Towards Realistic and Reproducible Web Crawl Measurements
Jordan Jueckstock (North Carolina State University), Shaown Sarker (North Carolina State University), Peter Snyder (Brave Software), Aidan Beggs (North Carolina State University), Panagiotis Papadopoulos (Telefonica Research), Matteo Varvello (Nokia Bell Labs), Ben Livshits (Brave Software, Imperial College London), Alexandros Kapravelos (North Carolina State University) | Measurements
Accurate web measurement is critical for understanding and improving security and privacy online. Implicit in these measurements is the assumption that automated crawls generalize to the experiences of typical web users, despite significant anecdotal evidence to the contrary. Anecdotal evidence suggests that the web behaves differently when approached from well-known measurement endpoints, or with well-known measurement and automation frameworks, for reasons ranging from DDOS detection, hiding malicious behavior, or bot detection.
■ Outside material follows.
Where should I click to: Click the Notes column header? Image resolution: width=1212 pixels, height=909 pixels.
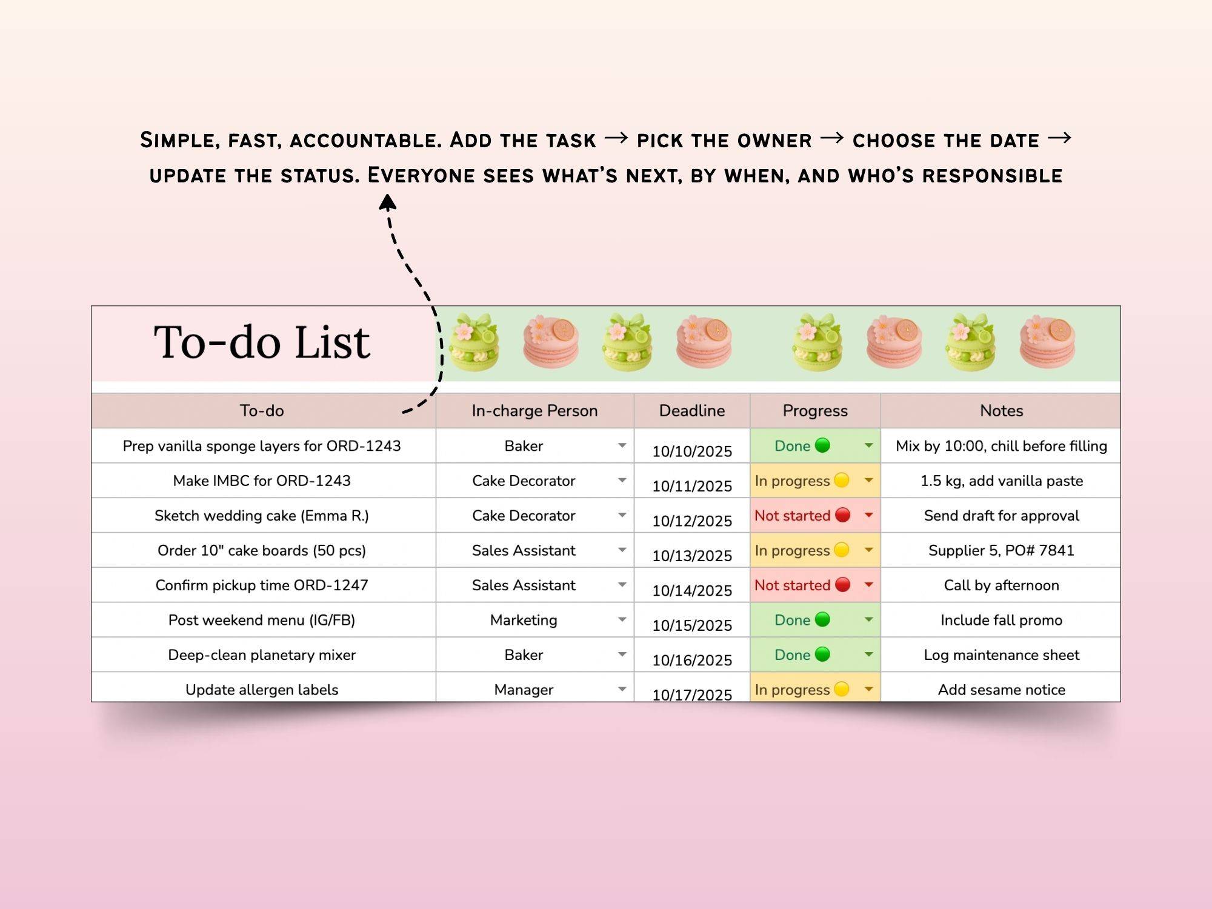[1001, 411]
This work improves the state of web privacy and security by investigating how, and in what ways, privacy and security measurements change when using typical web measurement tools, compared to measurement configurations intentionally designed to match “real” web users. We build a web measurement framework encompassing network endpoints and browser configurations ranging from off-the-shelf defaults commonly used in research studies to configurations more representative of typical web users, and we note the effect of realism factors on security and privacy relevant measurements when applied to the Tranco top 25k web domains.
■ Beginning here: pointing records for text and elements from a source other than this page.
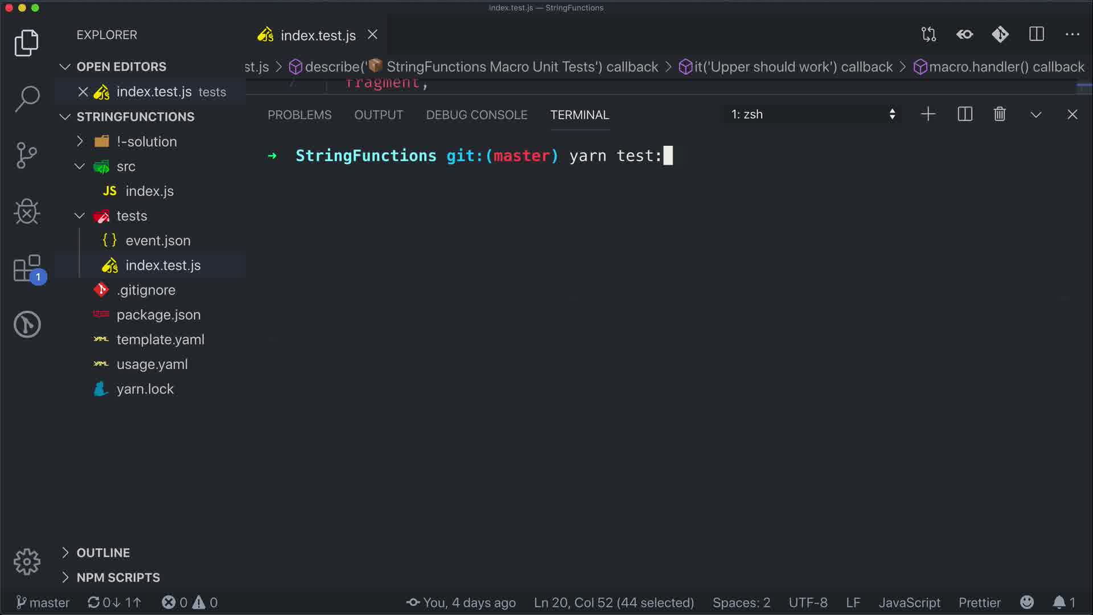The width and height of the screenshot is (1093, 615).
Task: Switch to the DEBUG CONSOLE tab
Action: click(476, 115)
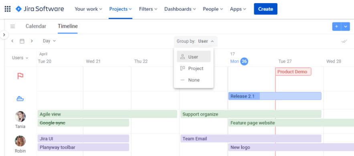Screen dimensions: 354x156
Task: Click the blue release ship icon
Action: click(20, 98)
We find that web privacy and security measurements are significantly affected by measurement vantage point and browser configuration, and conclude that unless researchers carefully consider if and how their web measurement tools match real world users, the research community is likely systematically missing important signals. For example, we find that browser configuration alone can cause shifts in 19% of known ad and tracking domains encountered, and similarly affects the loading frequency of up to 10% of distinct families of JavaScript code units executed. We also find that choice of measurement network points have similar, though less dramatic, effects on privacy and security measurements. To aid the measurement replicability, and to aid future web research, we share our dataset and precise measurement configurations.